▶ **Task instructions**
Every line of the material below should be repeated exactly.

+++++

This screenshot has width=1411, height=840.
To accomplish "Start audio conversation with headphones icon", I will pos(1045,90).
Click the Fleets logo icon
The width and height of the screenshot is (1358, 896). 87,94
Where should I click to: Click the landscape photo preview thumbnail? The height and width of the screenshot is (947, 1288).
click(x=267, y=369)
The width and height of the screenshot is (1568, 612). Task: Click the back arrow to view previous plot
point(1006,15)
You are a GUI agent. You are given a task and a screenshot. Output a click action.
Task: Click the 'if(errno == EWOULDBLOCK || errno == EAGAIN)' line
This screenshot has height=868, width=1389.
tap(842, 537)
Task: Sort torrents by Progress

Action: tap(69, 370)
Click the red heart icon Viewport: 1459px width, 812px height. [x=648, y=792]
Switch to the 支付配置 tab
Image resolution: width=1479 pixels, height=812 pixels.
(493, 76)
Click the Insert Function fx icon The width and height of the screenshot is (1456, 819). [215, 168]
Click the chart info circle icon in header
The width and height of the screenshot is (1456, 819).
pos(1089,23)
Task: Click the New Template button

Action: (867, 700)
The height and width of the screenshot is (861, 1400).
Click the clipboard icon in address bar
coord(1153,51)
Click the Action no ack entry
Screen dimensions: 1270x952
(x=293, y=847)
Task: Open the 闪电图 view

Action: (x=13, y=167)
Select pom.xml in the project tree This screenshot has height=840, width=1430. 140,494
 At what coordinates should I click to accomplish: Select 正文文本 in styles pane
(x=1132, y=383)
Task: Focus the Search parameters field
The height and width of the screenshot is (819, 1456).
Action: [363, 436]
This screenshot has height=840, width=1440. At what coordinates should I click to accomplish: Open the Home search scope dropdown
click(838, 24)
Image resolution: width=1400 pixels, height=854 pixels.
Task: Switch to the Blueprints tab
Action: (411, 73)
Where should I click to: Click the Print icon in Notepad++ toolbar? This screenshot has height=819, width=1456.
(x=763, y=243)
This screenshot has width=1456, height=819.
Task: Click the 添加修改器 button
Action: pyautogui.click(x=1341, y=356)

+++++

▶ **Result for this task**
This screenshot has width=1411, height=840.
To accomplish "Start audio conversation with headphones icon", I will pos(1045,90).
Click the Fleets logo icon
The width and height of the screenshot is (1358, 896). 87,94
Where should I click to: Click the landscape photo preview thumbnail? The height and width of the screenshot is (947, 1288).
click(x=267, y=369)
The width and height of the screenshot is (1568, 612). Task: Click the back arrow to view previous plot
point(1006,15)
You are a GUI agent. You are given a task and a screenshot. Output a click action.
Task: Click the 'if(errno == EWOULDBLOCK || errno == EAGAIN)' line
This screenshot has height=868, width=1389.
tap(842, 537)
Task: Sort torrents by Progress

Action: tap(69, 370)
Click the red heart icon Viewport: 1459px width, 812px height. [x=648, y=792]
Switch to the 支付配置 tab
Image resolution: width=1479 pixels, height=812 pixels.
(493, 76)
Click the Insert Function fx icon The width and height of the screenshot is (1456, 819). [215, 168]
Click the chart info circle icon in header
The width and height of the screenshot is (1456, 819).
pos(1089,23)
Task: Click the New Template button

Action: (867, 700)
The height and width of the screenshot is (861, 1400).
Click the clipboard icon in address bar
coord(1153,51)
Click the Action no ack entry
Screen dimensions: 1270x952
(x=293, y=847)
Task: Open the 闪电图 view

Action: (x=13, y=167)
Select pom.xml in the project tree This screenshot has height=840, width=1430. 140,494
 At what coordinates should I click to accomplish: Select 正文文本 in styles pane
(x=1132, y=383)
Task: Focus the Search parameters field
The height and width of the screenshot is (819, 1456).
Action: [363, 436]
This screenshot has height=840, width=1440. At what coordinates should I click to accomplish: Open the Home search scope dropdown
click(838, 24)
Image resolution: width=1400 pixels, height=854 pixels.
Task: Switch to the Blueprints tab
Action: (411, 73)
Where should I click to: Click the Print icon in Notepad++ toolbar? This screenshot has height=819, width=1456.
(x=763, y=243)
This screenshot has width=1456, height=819.
Task: Click the 添加修改器 button
Action: pyautogui.click(x=1341, y=356)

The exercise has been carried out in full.